Symbiote is a new sophisticated malware that has been observed infecting all running processes on Linux systems. The malware is under active development since last year.
A new threat to Linux
Symbiote has been analyzed by BlackBerry and Intezer Labs who have uncovered several technical aspects of this new malware.
Upon infection, the malware steals account credentials and gives backdoor access to its operators.
After injecting itself inside all running processes, it uses a system-wide threat and leaves no identifiable traces of infection, even during an in-depth inspection by experts.
The malware makes use of the Berkeley Packet Filter (BPF) hooking functionality to sniff network data packets and hide its own communication channels from security tools.
This malware is used for automated credential harvesting from hacked Linux devices. Stealing admin credentials allows unobstructed lateral movement and access to the infected systems.
Its main targets include the financial sector in Latin America and the Federal police of Brazil. Further, the domain names used by the Symbiote malware are pretending to be major Brazilian banks.
If an admin starts a packet capture on the infected machine to investigate, Symbiote injects itself inside the inspection software's process and uses BPF hooking to filter out malicious ones.

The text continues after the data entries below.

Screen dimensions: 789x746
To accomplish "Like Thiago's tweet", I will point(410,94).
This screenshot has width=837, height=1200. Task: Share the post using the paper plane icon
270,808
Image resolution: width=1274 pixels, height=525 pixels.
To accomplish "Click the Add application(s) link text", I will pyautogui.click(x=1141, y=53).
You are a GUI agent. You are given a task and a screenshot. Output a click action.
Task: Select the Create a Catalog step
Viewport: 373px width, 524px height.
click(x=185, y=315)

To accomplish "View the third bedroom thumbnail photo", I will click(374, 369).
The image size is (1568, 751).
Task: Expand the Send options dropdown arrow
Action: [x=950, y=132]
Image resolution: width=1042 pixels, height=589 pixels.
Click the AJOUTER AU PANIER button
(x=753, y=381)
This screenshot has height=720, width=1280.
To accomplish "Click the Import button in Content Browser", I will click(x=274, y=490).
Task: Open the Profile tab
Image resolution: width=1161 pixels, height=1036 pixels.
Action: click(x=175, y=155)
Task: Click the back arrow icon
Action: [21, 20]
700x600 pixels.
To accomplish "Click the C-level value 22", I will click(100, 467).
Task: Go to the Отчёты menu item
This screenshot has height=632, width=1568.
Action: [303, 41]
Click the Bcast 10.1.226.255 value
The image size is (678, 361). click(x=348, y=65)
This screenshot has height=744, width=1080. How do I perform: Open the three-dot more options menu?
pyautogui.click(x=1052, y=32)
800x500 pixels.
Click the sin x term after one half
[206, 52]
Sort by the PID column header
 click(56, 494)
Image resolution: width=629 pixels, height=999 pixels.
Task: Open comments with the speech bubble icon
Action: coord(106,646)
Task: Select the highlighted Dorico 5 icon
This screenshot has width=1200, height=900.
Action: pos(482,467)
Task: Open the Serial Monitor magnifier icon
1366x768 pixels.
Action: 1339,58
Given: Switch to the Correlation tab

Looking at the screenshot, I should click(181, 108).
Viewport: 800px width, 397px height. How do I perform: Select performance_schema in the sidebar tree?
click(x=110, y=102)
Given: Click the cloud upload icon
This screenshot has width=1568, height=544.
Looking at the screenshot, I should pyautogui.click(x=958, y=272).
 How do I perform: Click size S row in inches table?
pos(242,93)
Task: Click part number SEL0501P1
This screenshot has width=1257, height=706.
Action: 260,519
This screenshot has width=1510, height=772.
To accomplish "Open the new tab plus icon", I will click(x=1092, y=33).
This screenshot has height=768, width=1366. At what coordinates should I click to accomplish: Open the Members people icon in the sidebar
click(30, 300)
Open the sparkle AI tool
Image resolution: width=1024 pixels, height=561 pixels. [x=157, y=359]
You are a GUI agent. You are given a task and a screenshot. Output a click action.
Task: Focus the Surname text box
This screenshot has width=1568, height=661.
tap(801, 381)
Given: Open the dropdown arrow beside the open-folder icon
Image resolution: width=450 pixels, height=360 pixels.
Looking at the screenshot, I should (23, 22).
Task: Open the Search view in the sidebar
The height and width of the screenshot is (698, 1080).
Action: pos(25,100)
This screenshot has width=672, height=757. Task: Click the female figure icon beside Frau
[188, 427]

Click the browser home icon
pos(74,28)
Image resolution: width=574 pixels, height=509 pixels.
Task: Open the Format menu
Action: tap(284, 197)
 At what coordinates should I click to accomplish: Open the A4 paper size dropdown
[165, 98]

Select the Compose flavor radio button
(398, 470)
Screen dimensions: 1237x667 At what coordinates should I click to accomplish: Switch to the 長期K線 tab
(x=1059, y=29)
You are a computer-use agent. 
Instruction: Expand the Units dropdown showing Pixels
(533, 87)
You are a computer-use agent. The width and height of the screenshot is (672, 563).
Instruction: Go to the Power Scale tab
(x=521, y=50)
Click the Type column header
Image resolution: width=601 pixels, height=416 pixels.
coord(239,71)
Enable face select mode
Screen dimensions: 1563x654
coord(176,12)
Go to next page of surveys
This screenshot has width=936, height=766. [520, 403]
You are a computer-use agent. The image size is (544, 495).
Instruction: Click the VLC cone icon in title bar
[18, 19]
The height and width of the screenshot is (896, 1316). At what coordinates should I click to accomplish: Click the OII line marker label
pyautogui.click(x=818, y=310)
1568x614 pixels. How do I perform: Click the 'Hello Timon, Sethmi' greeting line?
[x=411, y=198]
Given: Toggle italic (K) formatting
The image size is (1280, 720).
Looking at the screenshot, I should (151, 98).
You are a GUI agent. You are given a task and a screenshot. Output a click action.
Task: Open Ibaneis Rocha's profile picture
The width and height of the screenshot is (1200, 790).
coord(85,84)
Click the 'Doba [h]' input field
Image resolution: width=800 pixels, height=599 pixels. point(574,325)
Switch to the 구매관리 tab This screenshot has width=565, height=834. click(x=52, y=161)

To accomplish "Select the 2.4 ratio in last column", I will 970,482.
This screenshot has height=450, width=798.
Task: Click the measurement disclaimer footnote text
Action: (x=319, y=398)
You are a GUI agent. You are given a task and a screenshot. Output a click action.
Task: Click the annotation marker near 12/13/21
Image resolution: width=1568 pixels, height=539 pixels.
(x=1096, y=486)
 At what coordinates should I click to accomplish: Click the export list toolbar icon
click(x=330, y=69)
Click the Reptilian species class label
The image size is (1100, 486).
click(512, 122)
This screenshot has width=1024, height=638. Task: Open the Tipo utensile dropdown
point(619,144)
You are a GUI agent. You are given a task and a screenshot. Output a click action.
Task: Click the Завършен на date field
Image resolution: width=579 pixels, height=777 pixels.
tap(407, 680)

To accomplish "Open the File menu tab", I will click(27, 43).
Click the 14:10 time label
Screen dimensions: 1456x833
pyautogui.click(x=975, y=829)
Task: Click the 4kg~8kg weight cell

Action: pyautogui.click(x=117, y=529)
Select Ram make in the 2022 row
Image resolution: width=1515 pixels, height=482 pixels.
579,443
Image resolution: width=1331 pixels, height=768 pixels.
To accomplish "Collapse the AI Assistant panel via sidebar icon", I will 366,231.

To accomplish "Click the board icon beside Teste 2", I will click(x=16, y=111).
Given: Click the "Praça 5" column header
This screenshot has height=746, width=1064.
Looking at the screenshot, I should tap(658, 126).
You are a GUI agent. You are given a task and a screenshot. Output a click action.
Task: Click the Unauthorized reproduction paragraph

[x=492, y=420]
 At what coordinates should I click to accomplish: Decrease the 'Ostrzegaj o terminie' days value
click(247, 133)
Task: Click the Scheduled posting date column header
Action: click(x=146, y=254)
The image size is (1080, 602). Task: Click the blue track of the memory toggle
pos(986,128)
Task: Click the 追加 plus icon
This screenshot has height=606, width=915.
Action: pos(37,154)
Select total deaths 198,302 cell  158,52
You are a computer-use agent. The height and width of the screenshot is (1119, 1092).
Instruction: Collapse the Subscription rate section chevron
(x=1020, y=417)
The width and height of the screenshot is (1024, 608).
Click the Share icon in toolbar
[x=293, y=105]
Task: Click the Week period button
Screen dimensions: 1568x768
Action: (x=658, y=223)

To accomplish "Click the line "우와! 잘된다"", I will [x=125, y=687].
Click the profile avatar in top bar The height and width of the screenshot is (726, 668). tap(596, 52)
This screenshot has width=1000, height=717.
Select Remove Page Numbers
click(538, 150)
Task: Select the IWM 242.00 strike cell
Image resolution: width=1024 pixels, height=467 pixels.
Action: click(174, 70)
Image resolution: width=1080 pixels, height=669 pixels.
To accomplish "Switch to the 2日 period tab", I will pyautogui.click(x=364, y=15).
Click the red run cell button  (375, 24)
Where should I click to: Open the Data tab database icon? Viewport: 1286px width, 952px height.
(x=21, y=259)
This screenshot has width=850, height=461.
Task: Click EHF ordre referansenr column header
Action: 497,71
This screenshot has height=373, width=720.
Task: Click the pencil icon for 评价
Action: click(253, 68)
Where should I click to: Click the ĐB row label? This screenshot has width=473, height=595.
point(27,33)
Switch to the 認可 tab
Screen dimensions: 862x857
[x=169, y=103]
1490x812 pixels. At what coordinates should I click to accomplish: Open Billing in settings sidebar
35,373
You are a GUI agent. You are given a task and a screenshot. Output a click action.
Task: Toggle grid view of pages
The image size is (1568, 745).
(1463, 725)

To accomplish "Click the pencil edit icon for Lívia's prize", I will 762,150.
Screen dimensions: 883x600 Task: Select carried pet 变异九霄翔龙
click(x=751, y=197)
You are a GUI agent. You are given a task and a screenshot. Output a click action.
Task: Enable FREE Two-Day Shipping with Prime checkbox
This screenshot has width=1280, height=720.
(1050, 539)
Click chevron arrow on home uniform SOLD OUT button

To hide its network activity on the infected machine, the malware removes connection entries, performs packet filtering via BPF, and removes UDP traffic.
The malware can hook the libc and libpcap functions and carry out different actions to hide its presence, such as hiding parasitic processes and hiding files being delivered with the malware.
Symbiote is highly evasive and focuses on capturing credentials and facilitating backdoor access. Thus, experts suggest admins use network telemetry to identify anomalous DNS requests. Further, deploy reliable anti-malware and endpoint detection and response solutions to reduce the risks from such threats.